To be fair to Sissoko, his inability to execute is reflective of the entire squad since the 2-0 victory over Manchester City. Which seems an eternity ago. Surely it didn’t happen this season when Spurs can’t buy a goal, but rather last whilst challenging for the Premier League title? It’s somewhat ironic that in their best performance of the season Lamela missed a penalty, yet since then the only way Tottenham have been able to score is from the spot. Perhaps best not to consider how much worse the sluggish goal scoring record would look without those Janssen spot kicks – at least they do count as goals, even if not from open play.
Without Harry Kane, Toby Alderweireld and Lamela, squad depth is truly tested and shown to be severely lacking. Three key positions on the pitch – Kane and Alderweireld in particular. As the old adage goes, “you don’t know what you’ve got until it’s gone,” well…Harry and Toby have shown through their missing games of football, just how good at it they really are. And how crucially important they are to Spurs. They simply cannot be replaced. The fact that Lamela too, not in the same class of influence as the aforementioned pair, can also not be covered, points to alarming issues related to quality outside the starting eleven.
This is the crux of the issue; Spurs had an eleven or twelve in the Premier League last season that stayed fit and healthy, were in form and allowed a challenge at the top of the table. This time around, and you could hardly call what is happening an injury crisis; the ability of players to step up and fill in at anywhere near the same level is just not there. You simply can’t drop or give a decent rest to the likes of Christian Eriksen when there is no one of proven quality to come in and take his position for more than a game or so at a time.
Whilst Sissoko, Victor Wanyama and Vincent Janssen were added in the Summer, only Wanyama has proven himself a first choice player. The other two are either not up to it consistently (Sissoko), not in form or learning how to play in a new competition (Janssen and Georges-Kevin N’Koudou). That Sissoko in particular is unable to fill in to a competent level, apart from his early cameo appearances, is a real indictment on the player. If Wanyama can do it, then so should Sissoko be able to at his age and experience. Add this to the fact that the absent Alderweireld is clearly one of the best players in his position in the Premier League, and you’re down to the bare bones.
With depth lacking and the remaining members of the squad unable to reach levels of last season, Mauricio Pochettino has only one option. To persist. And find a way with these players at his disposal, to hang in and hope that Kane and Alderweireld can make the difference and provide a lift to their teammates upon returning. Short term, this could be problematic. Beginning with the North London Derby. Will this massive fixture be enough to spark the players into a sudden turn around in form? Medium term, there seems more hope. If Spurs can win or draw enough games in the next few weeks to avoid dropping completely out of contention, then a top 4 spot may still be within reach.
Long term though, the challenges are immense.
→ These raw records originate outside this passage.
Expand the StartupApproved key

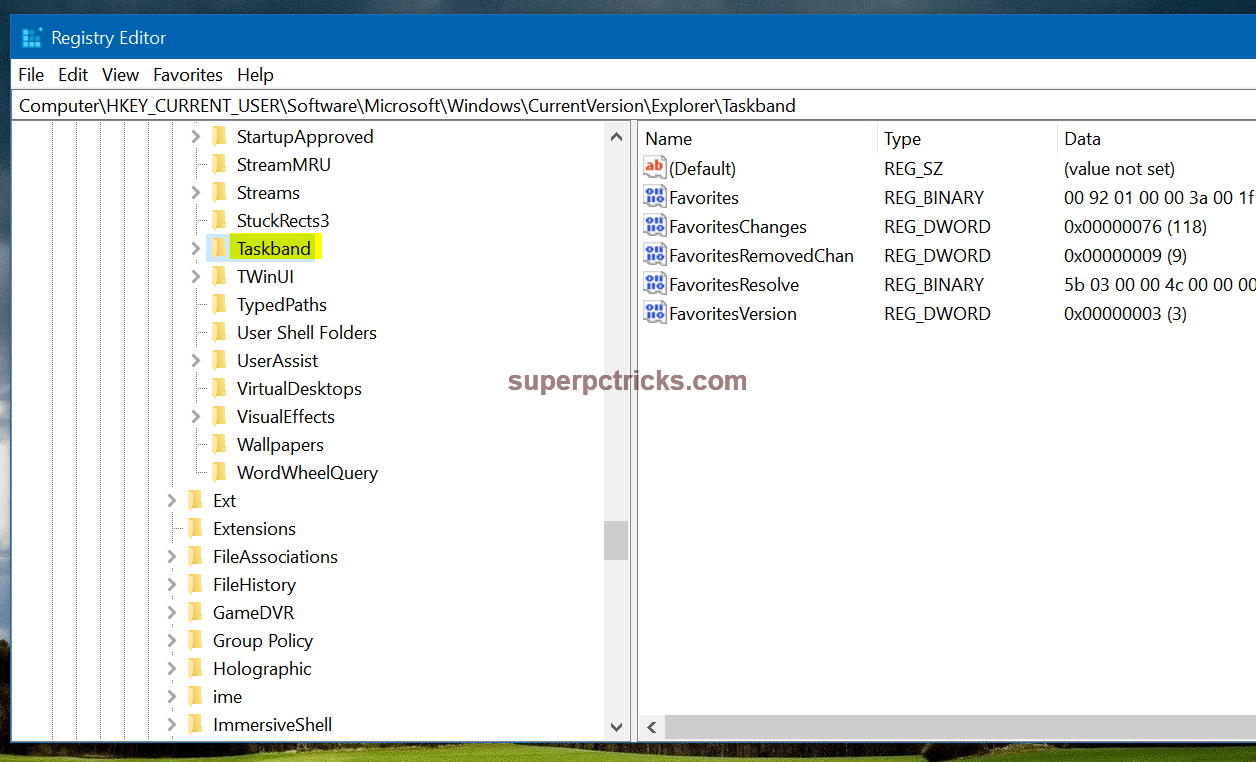[195, 136]
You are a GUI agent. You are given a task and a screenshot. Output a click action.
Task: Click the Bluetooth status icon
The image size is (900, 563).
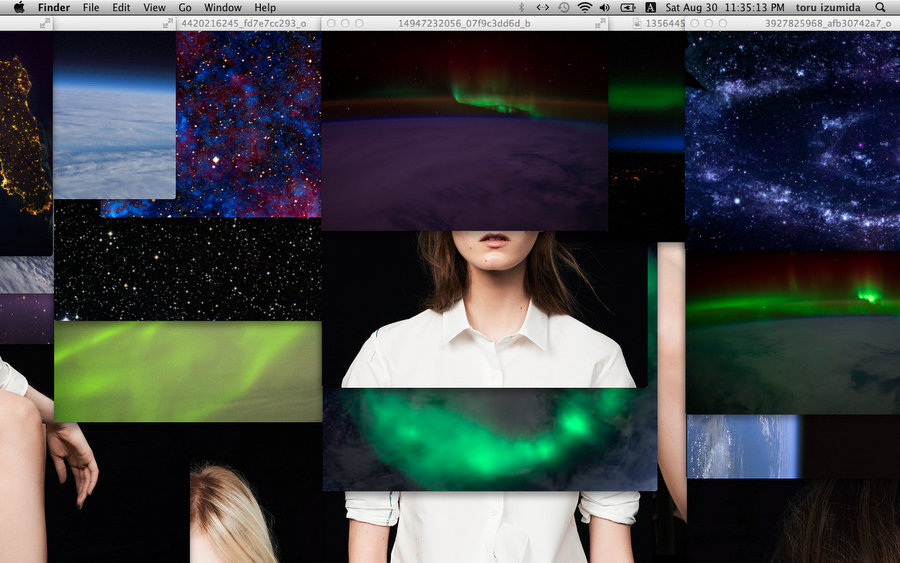tap(521, 7)
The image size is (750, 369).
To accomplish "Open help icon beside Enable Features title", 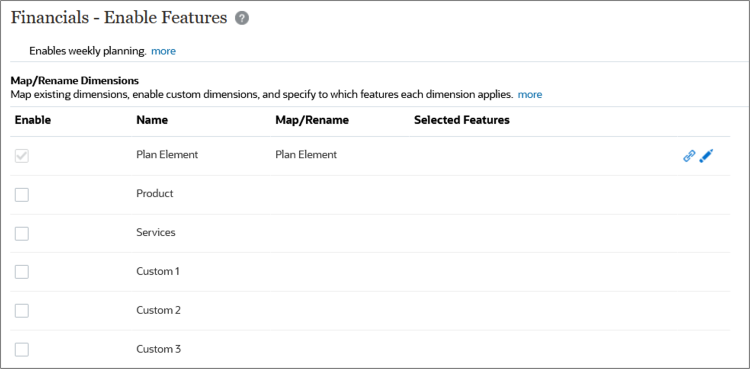I will [x=242, y=18].
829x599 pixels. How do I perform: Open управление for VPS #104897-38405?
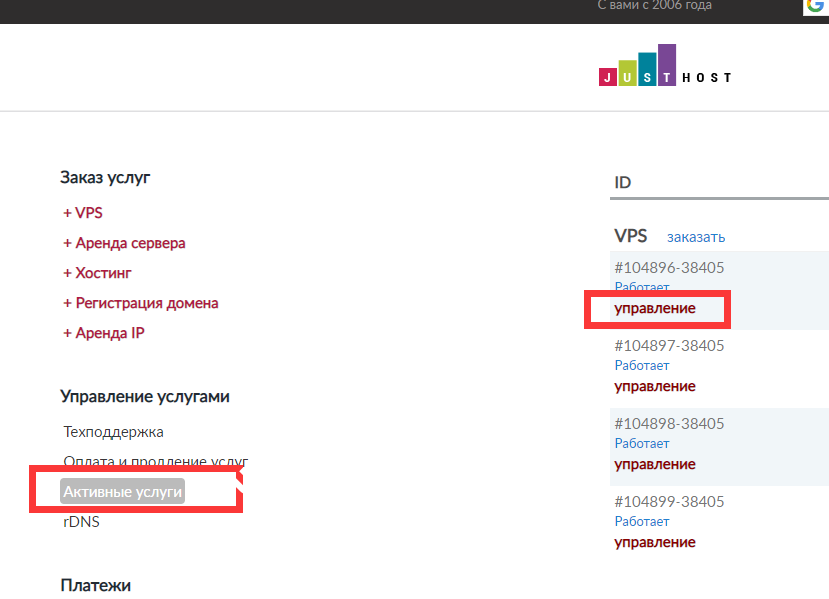pos(655,386)
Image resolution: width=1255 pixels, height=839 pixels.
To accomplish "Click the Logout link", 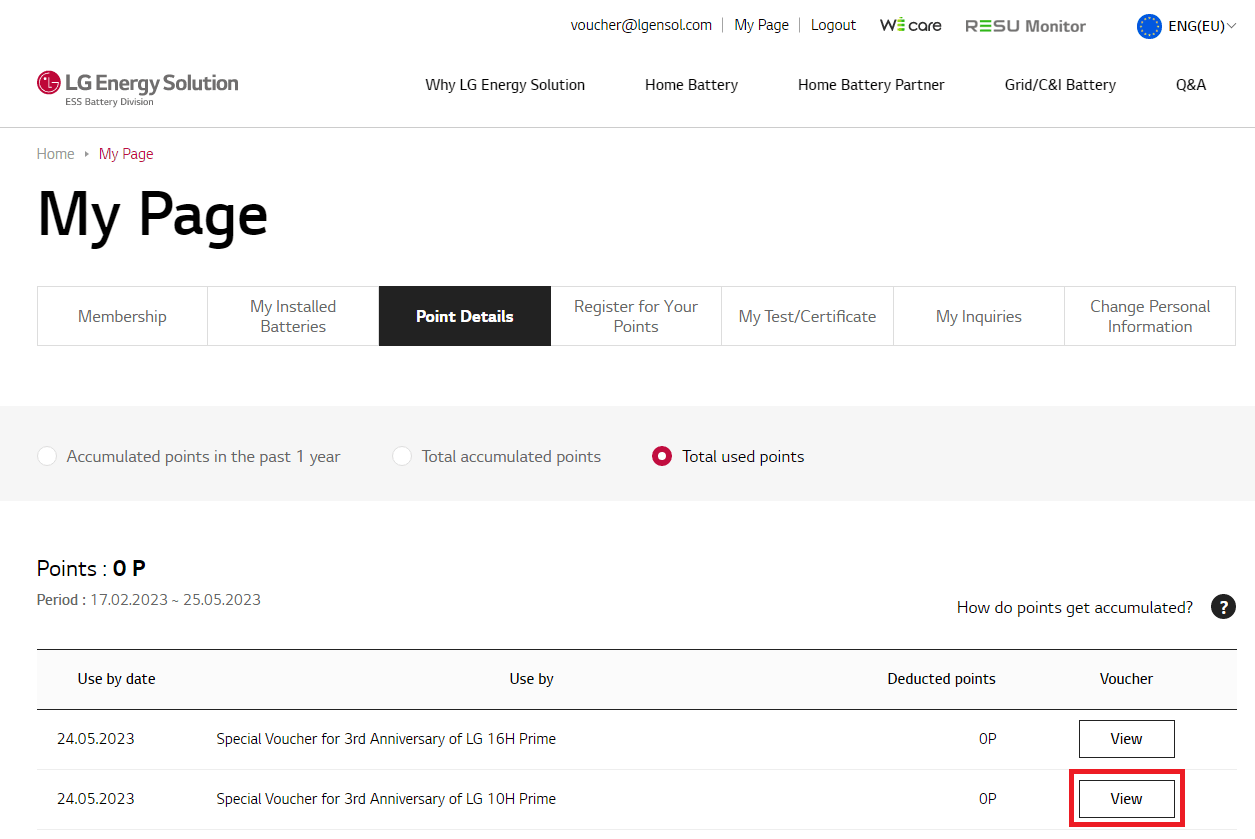I will pos(833,25).
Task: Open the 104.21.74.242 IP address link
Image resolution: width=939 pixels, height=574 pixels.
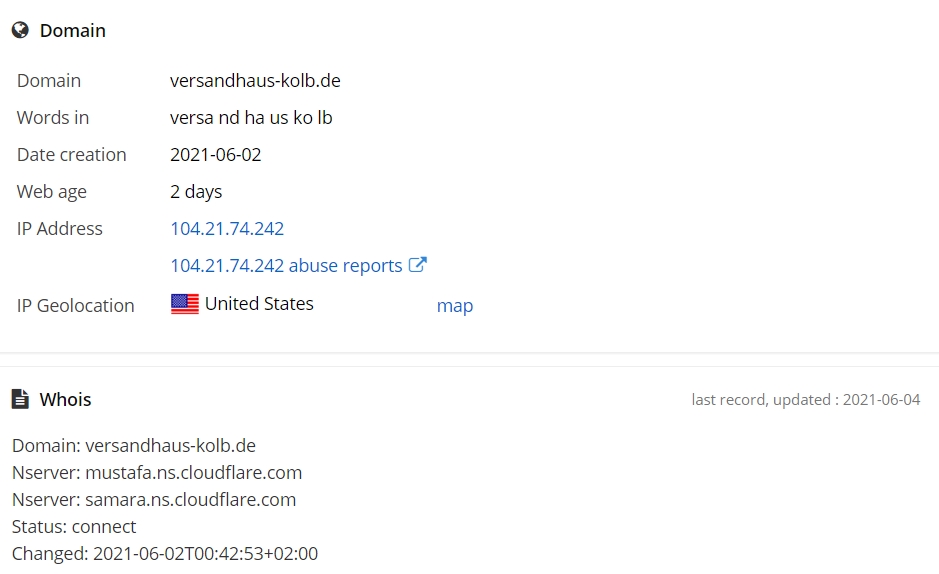Action: (227, 229)
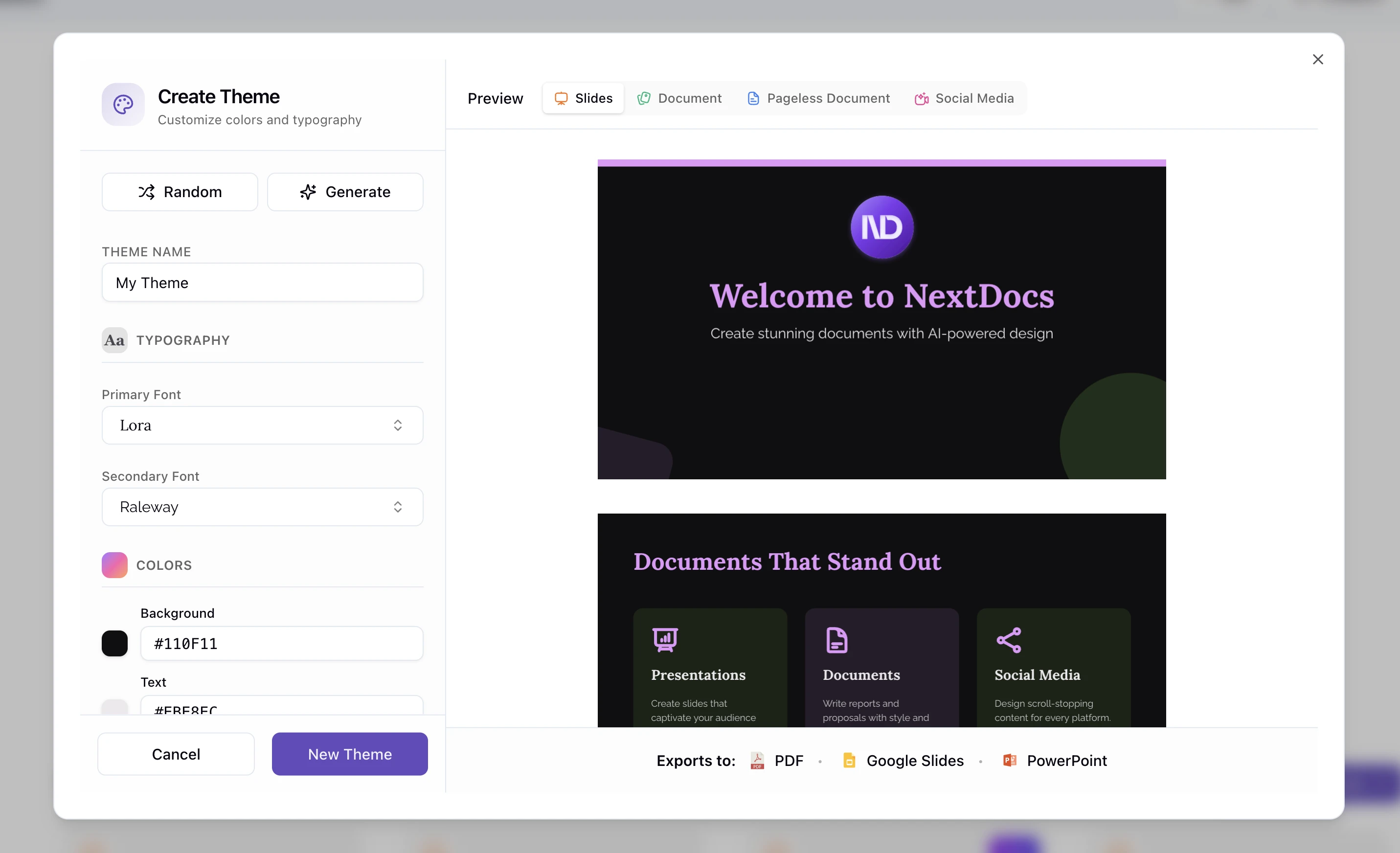Click the purple New Theme button
The image size is (1400, 853).
point(349,754)
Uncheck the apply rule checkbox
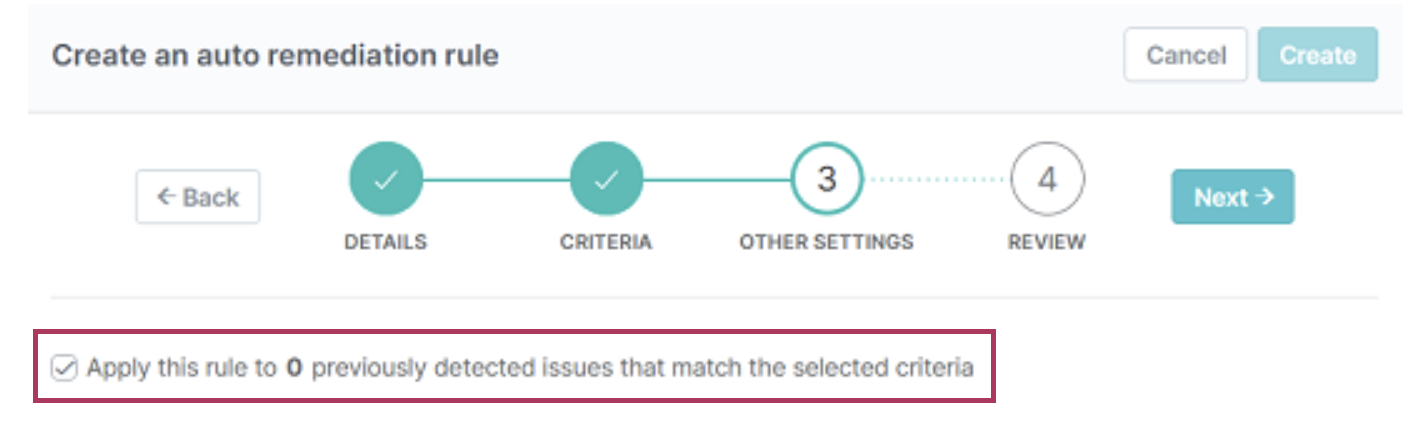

The depth needs improving, either in the transfer window/s or by blooding more youngsters in more important competitions. It is just not viable to rely on 14 or 15 players to get through a Premier League and Champions League campaign. Especially when two or three of those are not (yet?) up to the mark, and another two or three are injured. Pochettino needs high quality reinforcements in one form or another, or Tottenham’s return to the upper echelon of competition will be nothing but a brief flirtation.